Laureano Acuña Díaz, candidato a la Cámara de Representantes por el Partido de La U con el número 101, se presenta como un político con amplia experiencia, cercanía con las comunidades y una marcada agenda social enfocada en los sectores más vulnerables del Atlántico. Las razones que lo llevaron a abandonar el Partido Conservador y sumarse a La U, decisión motivada, según afirmó, por la falta de compromiso de su antiguo partido con iniciativas de alto contenido social que buscaban beneficiar a la población de menores recursos.
Acuña aseguró que durante su paso por el Congreso impulsó propuestas orientadas a mejorar las condiciones de vida de la gente del común, pero encontró una fuerte oposición del Partido Conservador, así como del Centro Democrático y Cambio Radical. Para el candidato, estas colectividades no entendieron el momento histórico del país ni la necesidad de respaldar reformas sociales. En ese sentido, afirmó que no podía continuar militando en un partido que, desde su perspectiva, negaba derechos laborales y legislaba en contra de los mismos sectores populares a los que luego pedía apoyo electoral.
El aspirante también criticó duramente la postura de varios líderes conservadores frente a la Reforma a la Salud, iniciativa que consideró fundamental para corregir un sistema que, a su juicio, se encuentra desgastado y prioriza el negocio sobre el bienestar de los pacientes.
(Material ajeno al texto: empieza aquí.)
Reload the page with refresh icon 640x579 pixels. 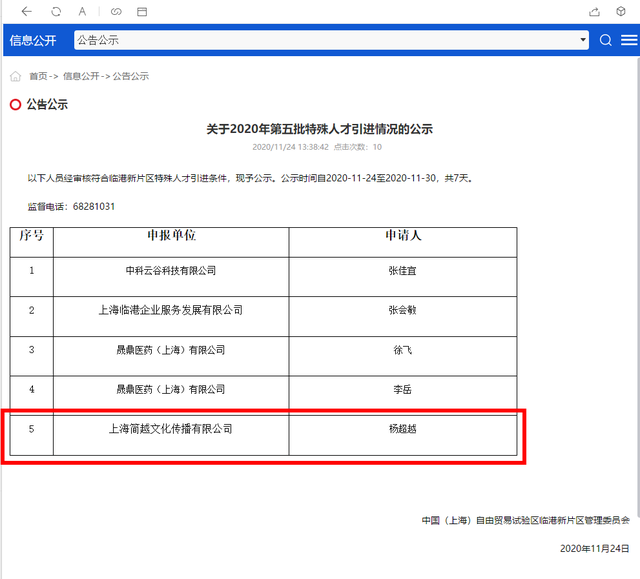(x=56, y=11)
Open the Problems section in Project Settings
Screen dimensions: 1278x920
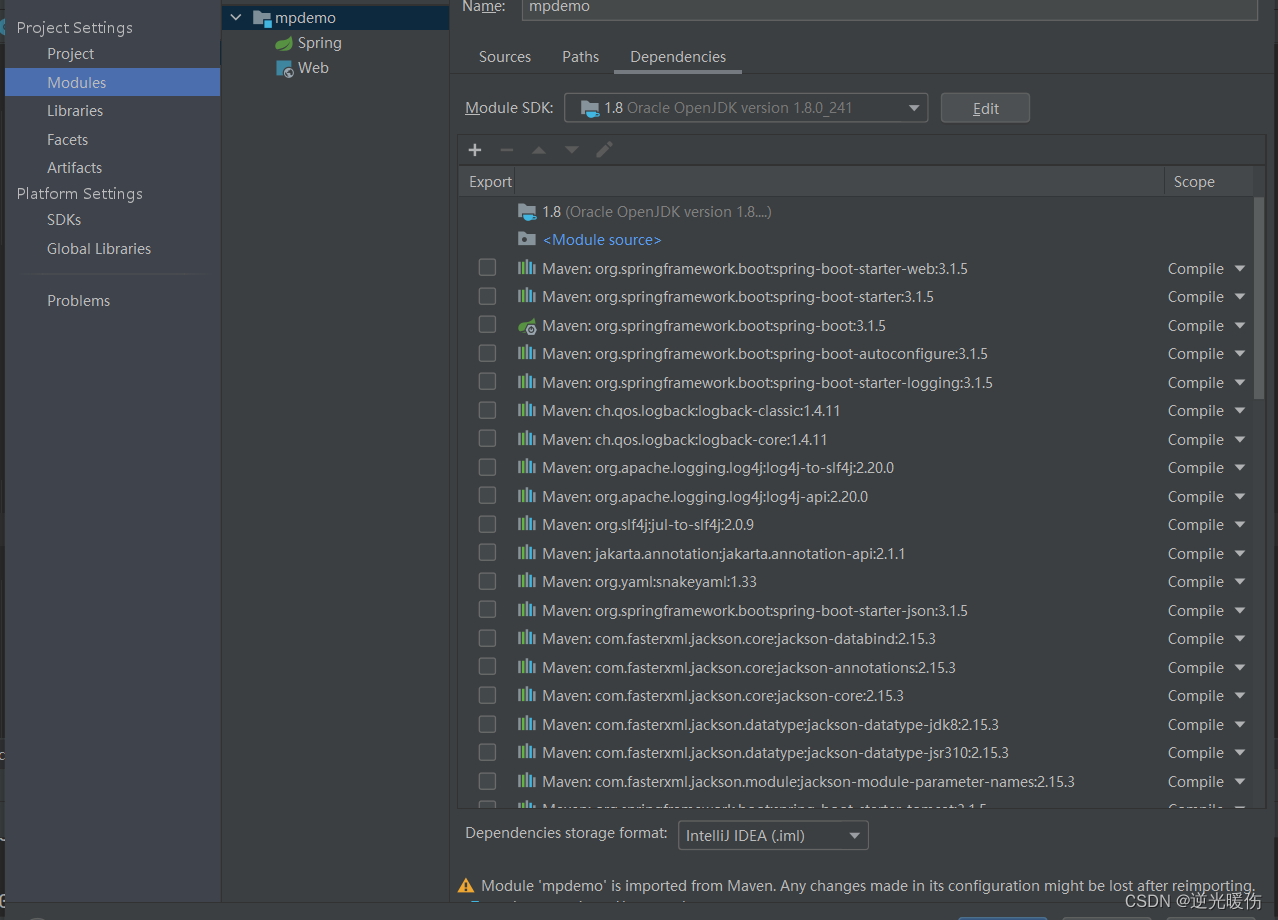pos(78,300)
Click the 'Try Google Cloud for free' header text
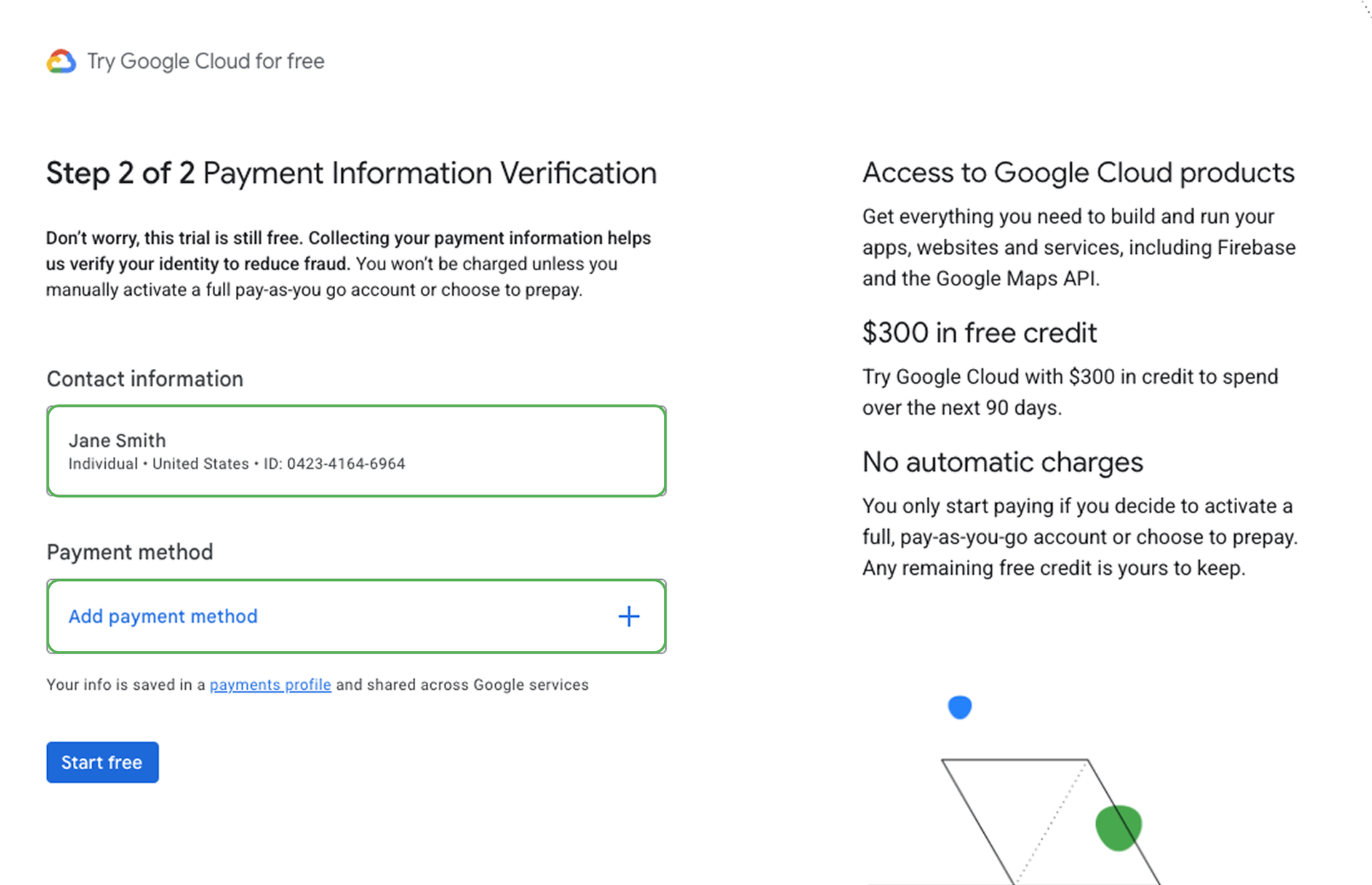 206,61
Señaló que la negativa a esta reforma afecta directamente a las comunidades más pobres, especialmente a aquellas que deben esperar meses para acceder a atención especializada, tanto en Barranquilla como en municipios del sur del Atlántico. Para Acuña, Colombia necesita una reforma profunda que garantice un servicio de salud oportuno y de calidad, centrado en las personas.
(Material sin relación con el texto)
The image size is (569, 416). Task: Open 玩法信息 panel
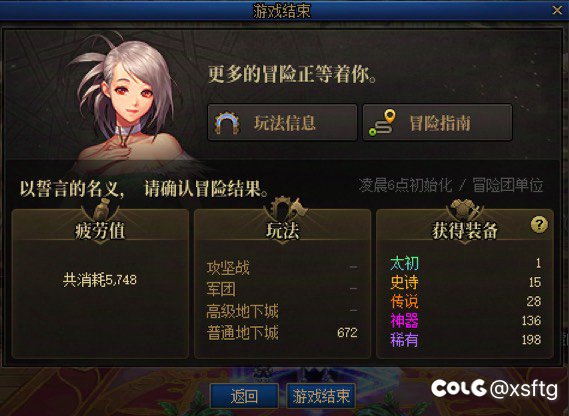click(x=282, y=123)
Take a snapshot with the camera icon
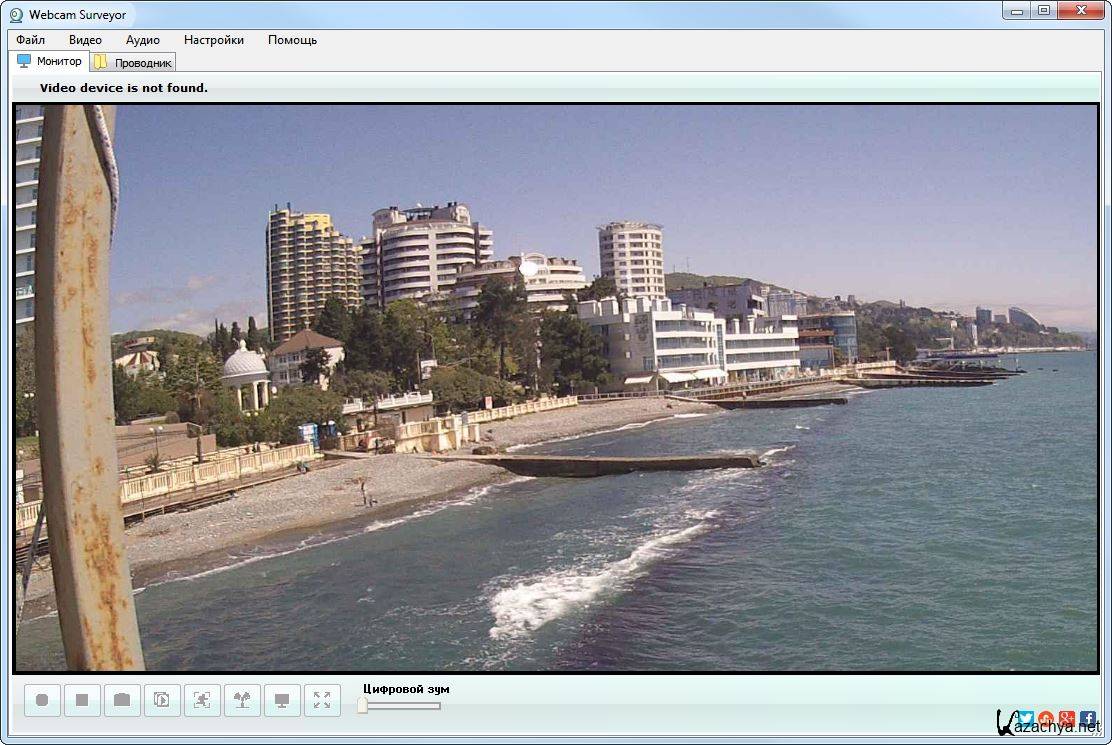This screenshot has height=745, width=1112. coord(122,701)
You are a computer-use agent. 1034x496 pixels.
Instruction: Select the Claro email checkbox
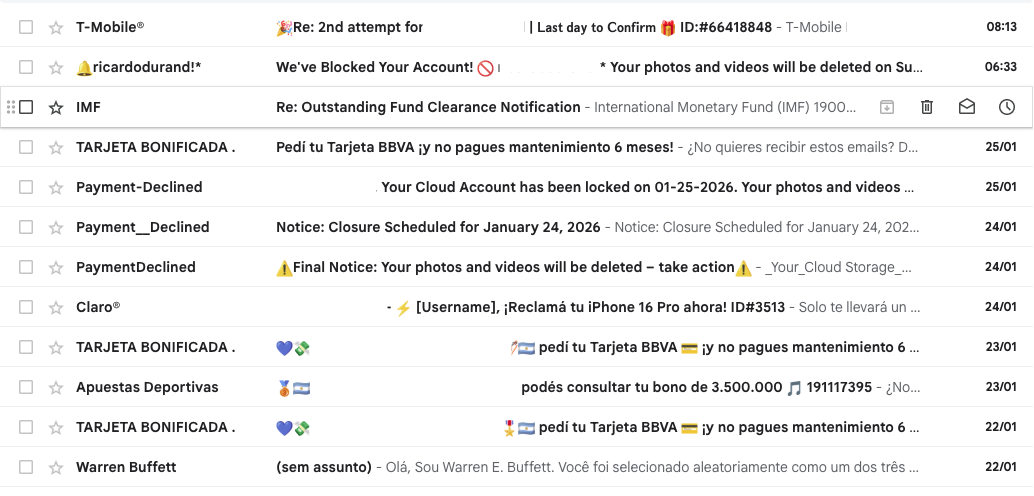pos(26,307)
Sobre su llegada al Partido de La U, destacó que se trata de una colectividad de centro que defiende la propiedad privada y la inversión, pero que al mismo tiempo respalda sin egoísmo las grandes apuestas sociales dirigidas a reducir la desigualdad. Enfatizó que su único jefe político es el ciudadano y que su compromiso es representar sus necesidades y llevar sus peticiones al Congreso.
Acuña recordó además su trayectoria de trabajo social y político en los municipios del sur del Atlántico, donde aseguró haber dejado obras concretas. Mencionó proyectos de pavimentación, parques, ciudadelas para la infancia, mallas viales, escenarios deportivos, sedes educativas, estadios de fútbol y espacios ecológicos en municipios como Manatí, Repelón, Luruaco y Ponedera. Según afirmó, estas gestiones reflejan su convicción de que el Estado debe estar al servicio de los más pobres y que la política debe entenderse como un acto de servicio.
Finalmente, el candidato denunció las dificultades que enfrentan las campañas políticas en municipios como Soledad, donde aseguró que no existen garantías plenas y que algunas expresiones de publicidad política han sido objeto de vandalismo. Cuestionó un posible conflicto de intereses relacionado con la participación política de familiares de la alcaldesa, afirmando que estas situaciones afectan la transparencia del proceso electoral.